SUPPLIED RECORDS Start Marker

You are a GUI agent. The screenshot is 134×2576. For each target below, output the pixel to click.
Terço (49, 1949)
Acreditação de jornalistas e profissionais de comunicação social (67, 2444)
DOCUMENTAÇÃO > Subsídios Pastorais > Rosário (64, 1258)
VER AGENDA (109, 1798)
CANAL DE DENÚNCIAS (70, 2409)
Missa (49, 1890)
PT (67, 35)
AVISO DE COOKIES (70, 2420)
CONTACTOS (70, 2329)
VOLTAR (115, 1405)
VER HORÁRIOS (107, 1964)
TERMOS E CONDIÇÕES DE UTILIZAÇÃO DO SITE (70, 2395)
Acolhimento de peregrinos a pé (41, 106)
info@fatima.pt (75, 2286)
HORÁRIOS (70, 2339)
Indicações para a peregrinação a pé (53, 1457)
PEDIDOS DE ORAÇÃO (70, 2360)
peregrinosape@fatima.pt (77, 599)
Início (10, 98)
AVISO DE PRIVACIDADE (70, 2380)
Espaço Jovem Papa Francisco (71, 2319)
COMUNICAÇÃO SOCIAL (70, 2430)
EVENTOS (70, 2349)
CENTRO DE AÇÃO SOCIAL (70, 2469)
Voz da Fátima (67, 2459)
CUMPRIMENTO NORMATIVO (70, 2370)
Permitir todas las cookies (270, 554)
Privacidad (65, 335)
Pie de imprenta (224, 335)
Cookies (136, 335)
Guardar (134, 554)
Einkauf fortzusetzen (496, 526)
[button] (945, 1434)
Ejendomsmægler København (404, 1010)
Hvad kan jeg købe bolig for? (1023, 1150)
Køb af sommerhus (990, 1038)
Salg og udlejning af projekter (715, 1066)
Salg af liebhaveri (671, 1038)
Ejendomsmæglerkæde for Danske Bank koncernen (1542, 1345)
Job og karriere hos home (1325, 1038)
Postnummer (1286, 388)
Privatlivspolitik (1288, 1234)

SUPPLIED RECORDS End Marker

** EXERCISE **
Starting at the line above that contains "Missa (49, 1890)", write out each line exactly until the line that contains "Einkauf fortzusetzen (496, 526)" has been written, and stop there.

** SOLUTION TO THE EXERCISE **
Missa (49, 1890)
PT (67, 35)
AVISO DE COOKIES (70, 2420)
CONTACTOS (70, 2329)
VOLTAR (115, 1405)
VER HORÁRIOS (107, 1964)
TERMOS E CONDIÇÕES DE UTILIZAÇÃO DO SITE (70, 2395)
Acolhimento de peregrinos a pé (41, 106)
info@fatima.pt (75, 2286)
HORÁRIOS (70, 2339)
Indicações para a peregrinação a pé (53, 1457)
PEDIDOS DE ORAÇÃO (70, 2360)
peregrinosape@fatima.pt (77, 599)
Início (10, 98)
AVISO DE PRIVACIDADE (70, 2380)
Espaço Jovem Papa Francisco (71, 2319)
COMUNICAÇÃO SOCIAL (70, 2430)
EVENTOS (70, 2349)
CENTRO DE AÇÃO SOCIAL (70, 2469)
Voz da Fátima (67, 2459)
CUMPRIMENTO NORMATIVO (70, 2370)
Permitir todas las cookies (270, 554)
Privacidad (65, 335)
Pie de imprenta (224, 335)
Cookies (136, 335)
Guardar (134, 554)
Einkauf fortzusetzen (496, 526)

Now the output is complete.